I don't understand the question. I always buy classic and we all know that never goes out of style.

In truth, I keep a turquoise, fuschia, and black ski jacket covered in zippers because I still think it's beautiful but mostly because I credit it with saving my life. Seriously heavy duty zipper deflected a ski pole going directly for my heart with the force of a grown man with the handle against his chest behind it.

I also keep a black suede suit from the late 80s. The jacket is a hip length swing coat that I still wear. And probably will continue to wear until the teenagers in my life begin to mock me.

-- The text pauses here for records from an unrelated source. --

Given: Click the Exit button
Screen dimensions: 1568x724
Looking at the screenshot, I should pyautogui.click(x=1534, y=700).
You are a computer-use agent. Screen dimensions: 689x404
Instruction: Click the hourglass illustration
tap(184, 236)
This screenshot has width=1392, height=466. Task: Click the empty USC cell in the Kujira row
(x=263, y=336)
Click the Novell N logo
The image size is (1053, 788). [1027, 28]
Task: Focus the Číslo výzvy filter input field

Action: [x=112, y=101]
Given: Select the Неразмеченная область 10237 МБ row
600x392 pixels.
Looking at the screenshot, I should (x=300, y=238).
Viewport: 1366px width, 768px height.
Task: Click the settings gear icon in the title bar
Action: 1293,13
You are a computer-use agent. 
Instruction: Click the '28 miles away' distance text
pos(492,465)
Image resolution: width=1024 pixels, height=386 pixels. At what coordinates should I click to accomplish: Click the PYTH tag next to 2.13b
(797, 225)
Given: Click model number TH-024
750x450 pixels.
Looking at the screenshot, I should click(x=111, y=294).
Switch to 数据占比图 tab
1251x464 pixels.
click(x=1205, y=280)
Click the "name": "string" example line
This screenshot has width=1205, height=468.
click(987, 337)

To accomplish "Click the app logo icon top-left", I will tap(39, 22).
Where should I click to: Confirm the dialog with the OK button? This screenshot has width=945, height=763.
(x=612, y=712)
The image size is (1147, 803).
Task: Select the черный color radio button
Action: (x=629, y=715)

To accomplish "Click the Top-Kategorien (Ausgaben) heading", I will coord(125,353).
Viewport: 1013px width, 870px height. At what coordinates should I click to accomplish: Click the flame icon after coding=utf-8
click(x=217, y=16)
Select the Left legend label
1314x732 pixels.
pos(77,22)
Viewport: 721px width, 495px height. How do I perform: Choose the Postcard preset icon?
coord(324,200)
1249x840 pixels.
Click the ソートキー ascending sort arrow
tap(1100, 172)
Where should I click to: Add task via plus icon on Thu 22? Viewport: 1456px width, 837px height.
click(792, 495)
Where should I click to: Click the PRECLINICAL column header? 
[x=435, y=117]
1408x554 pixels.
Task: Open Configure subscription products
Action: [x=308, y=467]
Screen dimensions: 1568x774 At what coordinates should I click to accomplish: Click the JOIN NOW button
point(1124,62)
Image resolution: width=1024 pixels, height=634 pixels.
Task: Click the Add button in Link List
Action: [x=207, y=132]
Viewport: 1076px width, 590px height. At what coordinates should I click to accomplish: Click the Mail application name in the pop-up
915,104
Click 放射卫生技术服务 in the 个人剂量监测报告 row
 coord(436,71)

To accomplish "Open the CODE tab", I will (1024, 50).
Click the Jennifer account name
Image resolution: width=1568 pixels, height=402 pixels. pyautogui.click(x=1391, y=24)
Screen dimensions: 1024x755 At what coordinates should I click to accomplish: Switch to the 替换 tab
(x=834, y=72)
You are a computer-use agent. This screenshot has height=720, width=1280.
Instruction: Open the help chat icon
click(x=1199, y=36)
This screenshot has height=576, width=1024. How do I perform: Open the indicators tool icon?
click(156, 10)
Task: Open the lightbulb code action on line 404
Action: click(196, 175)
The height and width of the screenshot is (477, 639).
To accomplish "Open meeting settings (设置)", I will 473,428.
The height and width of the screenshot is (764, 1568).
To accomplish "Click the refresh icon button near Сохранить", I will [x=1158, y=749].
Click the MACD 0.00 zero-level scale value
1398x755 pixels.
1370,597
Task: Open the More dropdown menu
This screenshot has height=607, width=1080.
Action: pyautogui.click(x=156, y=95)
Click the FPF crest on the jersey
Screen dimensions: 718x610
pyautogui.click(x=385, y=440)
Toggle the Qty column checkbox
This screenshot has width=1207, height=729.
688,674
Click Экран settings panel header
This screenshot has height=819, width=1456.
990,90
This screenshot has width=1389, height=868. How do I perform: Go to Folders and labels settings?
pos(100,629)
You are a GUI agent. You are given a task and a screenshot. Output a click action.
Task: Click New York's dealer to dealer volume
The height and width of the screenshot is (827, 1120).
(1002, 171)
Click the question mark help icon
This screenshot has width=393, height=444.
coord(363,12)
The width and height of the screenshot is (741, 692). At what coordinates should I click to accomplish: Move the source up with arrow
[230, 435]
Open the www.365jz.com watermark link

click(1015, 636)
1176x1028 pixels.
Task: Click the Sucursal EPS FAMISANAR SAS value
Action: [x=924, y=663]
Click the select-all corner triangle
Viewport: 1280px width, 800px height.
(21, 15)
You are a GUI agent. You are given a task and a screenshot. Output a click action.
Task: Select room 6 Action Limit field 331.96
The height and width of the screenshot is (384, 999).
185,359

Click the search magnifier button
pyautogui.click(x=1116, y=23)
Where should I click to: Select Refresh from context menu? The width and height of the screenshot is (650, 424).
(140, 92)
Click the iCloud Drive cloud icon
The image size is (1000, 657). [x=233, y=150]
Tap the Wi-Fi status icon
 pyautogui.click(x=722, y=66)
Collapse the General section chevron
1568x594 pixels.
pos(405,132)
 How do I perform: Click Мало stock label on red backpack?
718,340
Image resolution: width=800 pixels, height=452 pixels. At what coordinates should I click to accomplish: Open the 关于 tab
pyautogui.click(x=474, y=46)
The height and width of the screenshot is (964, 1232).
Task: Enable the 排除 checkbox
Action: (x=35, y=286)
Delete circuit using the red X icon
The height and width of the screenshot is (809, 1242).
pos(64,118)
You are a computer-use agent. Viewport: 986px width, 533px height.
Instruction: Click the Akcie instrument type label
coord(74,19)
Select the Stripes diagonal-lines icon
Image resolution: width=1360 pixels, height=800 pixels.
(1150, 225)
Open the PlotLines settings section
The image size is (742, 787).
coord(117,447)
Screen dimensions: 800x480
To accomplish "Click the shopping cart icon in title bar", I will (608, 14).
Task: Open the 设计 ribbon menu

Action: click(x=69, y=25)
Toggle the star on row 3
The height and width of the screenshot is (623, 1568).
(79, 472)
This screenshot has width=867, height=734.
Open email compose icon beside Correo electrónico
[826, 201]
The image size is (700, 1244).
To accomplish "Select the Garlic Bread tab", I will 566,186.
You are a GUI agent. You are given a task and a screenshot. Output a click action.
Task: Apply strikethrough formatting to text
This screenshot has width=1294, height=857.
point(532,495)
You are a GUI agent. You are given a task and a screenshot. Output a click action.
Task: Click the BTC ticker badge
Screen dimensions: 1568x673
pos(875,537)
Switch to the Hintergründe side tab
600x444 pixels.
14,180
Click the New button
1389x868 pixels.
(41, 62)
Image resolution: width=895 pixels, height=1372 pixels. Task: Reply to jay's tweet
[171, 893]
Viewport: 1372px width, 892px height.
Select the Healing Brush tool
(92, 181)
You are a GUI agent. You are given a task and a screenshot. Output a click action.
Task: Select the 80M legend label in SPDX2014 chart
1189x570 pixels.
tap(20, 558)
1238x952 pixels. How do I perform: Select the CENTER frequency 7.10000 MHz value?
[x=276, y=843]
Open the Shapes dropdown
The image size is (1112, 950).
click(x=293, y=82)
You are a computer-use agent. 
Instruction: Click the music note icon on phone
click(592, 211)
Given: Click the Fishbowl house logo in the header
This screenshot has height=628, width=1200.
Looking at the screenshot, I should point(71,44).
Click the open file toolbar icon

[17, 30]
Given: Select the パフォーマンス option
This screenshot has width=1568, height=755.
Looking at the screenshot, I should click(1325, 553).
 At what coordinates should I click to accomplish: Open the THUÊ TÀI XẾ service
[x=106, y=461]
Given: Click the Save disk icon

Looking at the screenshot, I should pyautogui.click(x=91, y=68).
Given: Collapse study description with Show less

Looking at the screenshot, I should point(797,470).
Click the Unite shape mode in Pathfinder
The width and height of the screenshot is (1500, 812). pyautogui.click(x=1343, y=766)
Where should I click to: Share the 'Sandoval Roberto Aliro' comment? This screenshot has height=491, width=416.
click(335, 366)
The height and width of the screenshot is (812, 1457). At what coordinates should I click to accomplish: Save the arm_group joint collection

@Carol Herman, At the midnight show of Harry Potter here, about half the kids were in costume. And yes, I was the 2nd oldest person there.

edutcher said...

Irene said...

edutcher, I am not now a professor. I am an adjunct; like Obama.

Ma'am, I'm sure you're nothing like Obama.

And I was thinking more in terms of how TV would cast it.

You and Mr Irene could be the Nick and Nora Charles of Madison.

At least on USA.

ajcjw said...

I recently saw two young girls (teens or early twenties)wearing their hair bundled into snoods. They had perfect makeup, red lipstick and defined dark eyebrows. They were 40's from the neck up, 21st century below. I was fascinated and wondered if this was a new fad and how it came about. Several months later my husband and I saw a young women in a restaurant wearing a snood. These have been the only sightings so far.

jamboree said...

Nothing in that outfit would work if it weren't worn by that girl/woman/person of female persuasion.

Bag is ugly and would look ugly on the person who originally owned it if worn today. She'd look like a bag lady.

And that's the thing with vintage stuff you have always owned - it'll just make YOU look like an old person wearing old stuff. It's got to be worn by a person of a different generation.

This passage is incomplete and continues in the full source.